When you reach the line containing "This screenshot has width=644, height=672." in the data below, begin returning lines exactly as written, and stop once the line containing "Task: Hide layer 图层 1 with the eye icon" has been returned.
++++ Material provided
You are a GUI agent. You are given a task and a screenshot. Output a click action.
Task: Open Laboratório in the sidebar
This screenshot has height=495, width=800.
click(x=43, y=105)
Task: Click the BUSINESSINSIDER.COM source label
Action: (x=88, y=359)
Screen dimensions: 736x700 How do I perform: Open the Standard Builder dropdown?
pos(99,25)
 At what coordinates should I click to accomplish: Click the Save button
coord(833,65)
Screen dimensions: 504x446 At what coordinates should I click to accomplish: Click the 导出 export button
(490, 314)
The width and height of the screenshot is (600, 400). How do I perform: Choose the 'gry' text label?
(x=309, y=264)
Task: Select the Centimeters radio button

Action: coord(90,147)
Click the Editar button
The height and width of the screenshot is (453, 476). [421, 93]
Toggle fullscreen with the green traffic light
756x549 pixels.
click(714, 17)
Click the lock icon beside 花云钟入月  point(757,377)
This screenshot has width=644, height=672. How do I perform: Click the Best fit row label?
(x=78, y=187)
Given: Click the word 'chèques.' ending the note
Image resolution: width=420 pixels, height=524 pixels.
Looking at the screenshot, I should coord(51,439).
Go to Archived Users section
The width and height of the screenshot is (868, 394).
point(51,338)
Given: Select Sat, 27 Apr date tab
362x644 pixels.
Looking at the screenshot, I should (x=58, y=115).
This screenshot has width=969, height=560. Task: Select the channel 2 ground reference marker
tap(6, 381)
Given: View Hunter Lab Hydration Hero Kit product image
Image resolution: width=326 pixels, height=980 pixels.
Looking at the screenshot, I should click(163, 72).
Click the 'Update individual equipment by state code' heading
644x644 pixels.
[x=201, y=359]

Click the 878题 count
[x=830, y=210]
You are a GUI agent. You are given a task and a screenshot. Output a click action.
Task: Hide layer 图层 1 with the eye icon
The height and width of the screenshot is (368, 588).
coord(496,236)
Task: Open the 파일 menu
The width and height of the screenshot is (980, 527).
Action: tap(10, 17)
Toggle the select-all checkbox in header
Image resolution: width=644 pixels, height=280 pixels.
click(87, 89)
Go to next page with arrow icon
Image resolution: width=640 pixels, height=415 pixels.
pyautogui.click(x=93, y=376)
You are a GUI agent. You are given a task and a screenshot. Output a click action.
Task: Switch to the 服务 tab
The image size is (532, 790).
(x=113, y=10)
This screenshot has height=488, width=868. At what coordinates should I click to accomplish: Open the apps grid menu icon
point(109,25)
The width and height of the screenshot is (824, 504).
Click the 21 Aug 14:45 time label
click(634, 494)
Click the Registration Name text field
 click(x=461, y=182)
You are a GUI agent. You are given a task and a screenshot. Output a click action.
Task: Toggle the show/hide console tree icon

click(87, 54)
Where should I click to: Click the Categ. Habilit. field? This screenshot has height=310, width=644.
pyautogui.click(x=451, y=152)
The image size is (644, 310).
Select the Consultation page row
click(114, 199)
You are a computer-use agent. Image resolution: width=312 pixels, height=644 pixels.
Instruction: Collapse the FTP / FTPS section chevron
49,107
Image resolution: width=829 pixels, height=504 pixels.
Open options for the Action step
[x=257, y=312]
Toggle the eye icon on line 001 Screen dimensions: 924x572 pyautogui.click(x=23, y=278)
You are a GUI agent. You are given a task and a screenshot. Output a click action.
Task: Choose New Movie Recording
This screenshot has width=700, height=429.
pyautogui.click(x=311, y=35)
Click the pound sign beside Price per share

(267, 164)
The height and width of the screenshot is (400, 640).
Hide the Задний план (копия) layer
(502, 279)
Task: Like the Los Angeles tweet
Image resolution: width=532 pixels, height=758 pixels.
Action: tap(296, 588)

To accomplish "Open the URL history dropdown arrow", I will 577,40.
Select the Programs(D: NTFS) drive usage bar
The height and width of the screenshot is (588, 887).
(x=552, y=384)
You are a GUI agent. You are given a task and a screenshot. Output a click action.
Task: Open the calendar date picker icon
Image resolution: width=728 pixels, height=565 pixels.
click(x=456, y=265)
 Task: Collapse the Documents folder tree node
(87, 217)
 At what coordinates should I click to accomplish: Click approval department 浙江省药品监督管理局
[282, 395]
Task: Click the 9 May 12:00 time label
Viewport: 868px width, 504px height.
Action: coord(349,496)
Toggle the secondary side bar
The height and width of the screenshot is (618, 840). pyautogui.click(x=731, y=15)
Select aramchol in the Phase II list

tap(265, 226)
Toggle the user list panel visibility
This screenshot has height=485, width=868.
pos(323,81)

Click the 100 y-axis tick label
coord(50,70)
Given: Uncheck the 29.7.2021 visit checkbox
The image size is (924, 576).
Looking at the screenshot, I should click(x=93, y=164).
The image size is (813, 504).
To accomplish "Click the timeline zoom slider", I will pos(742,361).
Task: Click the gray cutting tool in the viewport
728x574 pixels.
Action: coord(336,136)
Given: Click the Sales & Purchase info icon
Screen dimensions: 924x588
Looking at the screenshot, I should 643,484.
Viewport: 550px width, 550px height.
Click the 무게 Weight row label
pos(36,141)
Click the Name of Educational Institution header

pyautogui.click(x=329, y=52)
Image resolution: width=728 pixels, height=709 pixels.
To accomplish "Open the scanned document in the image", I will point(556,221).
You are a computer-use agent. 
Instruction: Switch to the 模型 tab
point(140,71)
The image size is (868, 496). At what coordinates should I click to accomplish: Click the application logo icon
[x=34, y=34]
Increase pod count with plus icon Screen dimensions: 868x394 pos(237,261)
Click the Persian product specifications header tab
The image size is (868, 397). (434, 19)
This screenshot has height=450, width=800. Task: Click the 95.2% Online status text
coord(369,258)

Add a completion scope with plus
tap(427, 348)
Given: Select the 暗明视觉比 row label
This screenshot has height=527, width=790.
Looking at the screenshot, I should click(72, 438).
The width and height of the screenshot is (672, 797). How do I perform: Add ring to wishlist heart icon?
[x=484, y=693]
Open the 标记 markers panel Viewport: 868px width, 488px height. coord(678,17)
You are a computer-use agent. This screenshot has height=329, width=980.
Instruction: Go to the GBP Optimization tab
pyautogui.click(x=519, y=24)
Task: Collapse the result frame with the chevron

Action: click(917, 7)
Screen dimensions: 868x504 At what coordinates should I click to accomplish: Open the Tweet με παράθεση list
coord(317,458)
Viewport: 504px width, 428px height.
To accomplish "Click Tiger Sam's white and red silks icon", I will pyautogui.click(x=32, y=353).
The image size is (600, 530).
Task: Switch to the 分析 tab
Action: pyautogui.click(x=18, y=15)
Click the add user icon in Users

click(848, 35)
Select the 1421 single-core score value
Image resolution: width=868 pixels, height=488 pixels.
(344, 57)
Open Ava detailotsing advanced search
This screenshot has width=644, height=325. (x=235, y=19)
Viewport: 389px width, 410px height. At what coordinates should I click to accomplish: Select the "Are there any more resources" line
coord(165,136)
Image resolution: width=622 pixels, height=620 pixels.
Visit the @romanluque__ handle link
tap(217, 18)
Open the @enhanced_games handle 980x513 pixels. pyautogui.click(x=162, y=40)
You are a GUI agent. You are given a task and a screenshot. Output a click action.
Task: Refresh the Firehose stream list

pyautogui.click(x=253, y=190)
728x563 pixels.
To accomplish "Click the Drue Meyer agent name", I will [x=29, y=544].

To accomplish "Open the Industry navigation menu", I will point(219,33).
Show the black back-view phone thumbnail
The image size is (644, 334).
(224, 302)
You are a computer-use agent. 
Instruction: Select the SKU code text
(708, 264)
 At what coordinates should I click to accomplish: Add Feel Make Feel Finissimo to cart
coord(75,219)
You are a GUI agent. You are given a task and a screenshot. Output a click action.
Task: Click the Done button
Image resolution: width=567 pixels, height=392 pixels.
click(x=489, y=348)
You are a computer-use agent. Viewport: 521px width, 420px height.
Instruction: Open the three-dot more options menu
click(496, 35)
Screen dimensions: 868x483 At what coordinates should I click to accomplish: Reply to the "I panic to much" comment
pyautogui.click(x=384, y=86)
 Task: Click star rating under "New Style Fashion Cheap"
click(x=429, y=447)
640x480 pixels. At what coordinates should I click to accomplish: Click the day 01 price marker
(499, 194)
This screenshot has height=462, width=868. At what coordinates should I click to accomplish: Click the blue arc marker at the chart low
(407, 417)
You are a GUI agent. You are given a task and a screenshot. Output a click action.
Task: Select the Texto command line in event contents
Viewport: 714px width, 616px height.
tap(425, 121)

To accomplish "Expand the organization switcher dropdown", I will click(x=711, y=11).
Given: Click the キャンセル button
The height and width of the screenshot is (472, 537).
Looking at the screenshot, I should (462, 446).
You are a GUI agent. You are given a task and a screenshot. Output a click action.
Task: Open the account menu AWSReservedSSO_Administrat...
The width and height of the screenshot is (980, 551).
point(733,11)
++++++++
(Response for this exercise):
This screenshot has width=644, height=672. How do I perform: Click the Best fit row label?
(x=78, y=187)
Given: Click the word 'chèques.' ending the note
Image resolution: width=420 pixels, height=524 pixels.
Looking at the screenshot, I should coord(51,439).
Go to Archived Users section
The width and height of the screenshot is (868, 394).
point(51,338)
Given: Select Sat, 27 Apr date tab
362x644 pixels.
Looking at the screenshot, I should (x=58, y=115).
This screenshot has width=969, height=560. Task: Select the channel 2 ground reference marker
tap(6, 381)
Given: View Hunter Lab Hydration Hero Kit product image
Image resolution: width=326 pixels, height=980 pixels.
Looking at the screenshot, I should click(163, 72).
Click the 'Update individual equipment by state code' heading
644x644 pixels.
[x=201, y=359]

Click the 878题 count
[x=830, y=210]
You are a GUI agent. You are given a task and a screenshot. Output a click action.
Task: Hide layer 图层 1 with the eye icon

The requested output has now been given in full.